_The task:_ Continue the essay on free trade with China from the point where it stops.

_Excerpted text:_
Arthur Laffer has long explained the genius of trade through the horrors of incurable forms of cancer. Considering, for instance, pancreatic cancer, Laffer asks rapt listeners if they would refuse a lifesaving cure solely because it was created in China. Tick tock, tick tock…
Readers get it. Just as there are no atheists in foxholes, there similarly aren’t any protectionists in oncology wards.
It’s accepted wisdom that the U.S. must “beat China” as though trade is a game with winners and losers. What a mistaken, backwards, and surely slow-growth way of looking at production. It implies that when producers exchange with each other, they’re at war.
No, it’s just individuals and machines dividing up work so that products and services can be produced as quickly as possible, abundantly as possible, and at the lowest prices possible. The health implications of the previous truth are profound. Think China again.

Records taken from a collection
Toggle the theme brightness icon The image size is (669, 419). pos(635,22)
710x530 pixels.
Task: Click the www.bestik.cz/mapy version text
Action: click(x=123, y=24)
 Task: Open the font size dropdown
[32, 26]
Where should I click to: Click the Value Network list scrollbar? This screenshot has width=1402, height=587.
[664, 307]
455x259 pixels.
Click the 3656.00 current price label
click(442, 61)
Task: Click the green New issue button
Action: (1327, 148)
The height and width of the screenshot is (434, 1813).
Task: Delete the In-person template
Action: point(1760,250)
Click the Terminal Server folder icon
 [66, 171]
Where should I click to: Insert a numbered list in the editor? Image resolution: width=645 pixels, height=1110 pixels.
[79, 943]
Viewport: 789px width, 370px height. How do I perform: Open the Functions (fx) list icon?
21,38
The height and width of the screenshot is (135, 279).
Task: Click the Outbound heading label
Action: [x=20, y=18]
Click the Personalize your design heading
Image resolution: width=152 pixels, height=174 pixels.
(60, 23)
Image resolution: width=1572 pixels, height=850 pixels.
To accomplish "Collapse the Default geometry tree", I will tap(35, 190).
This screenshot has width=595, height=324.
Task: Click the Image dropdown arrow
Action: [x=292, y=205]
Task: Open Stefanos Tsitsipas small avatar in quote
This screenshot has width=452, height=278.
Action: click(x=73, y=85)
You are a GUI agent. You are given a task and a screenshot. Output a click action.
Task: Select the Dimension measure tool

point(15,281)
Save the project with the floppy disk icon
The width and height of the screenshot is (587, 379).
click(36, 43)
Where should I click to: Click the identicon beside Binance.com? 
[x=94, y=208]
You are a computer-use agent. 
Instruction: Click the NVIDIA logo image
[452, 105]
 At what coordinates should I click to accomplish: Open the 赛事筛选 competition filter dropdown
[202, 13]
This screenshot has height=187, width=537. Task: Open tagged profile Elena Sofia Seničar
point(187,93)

_Response to the task:_
As evidenced by all the misguided talk about “beating China,” it’s a known in the U.S. that there’s a growing amount of technological, scientific and medical talent there. The latter explains why the “winning” narrative is so anti-progress, and surely anti-health. Put another way, if Americans and Chinese aren’t working together then everything we want, including cancer cures, will be slower to reach us.
Thankfully the above truths are increasingly being recognized by U.S. pharmaceutical giants. As a recent report in the Wall Street Journal indicated, “Finding innovative ways to treat cancer is Pfizer’s biggest priority, so to boost cutting-edge technologies, Pfizer executives went to Shenyang, China. There, last summer, Pfizer paid $1.25 billion to China’s 3SBio for rights to a cancer drug candidate.” Amen. The genius of work divided doesn’t suddenly lose validity when American individuals are working alongside Chinese individuals.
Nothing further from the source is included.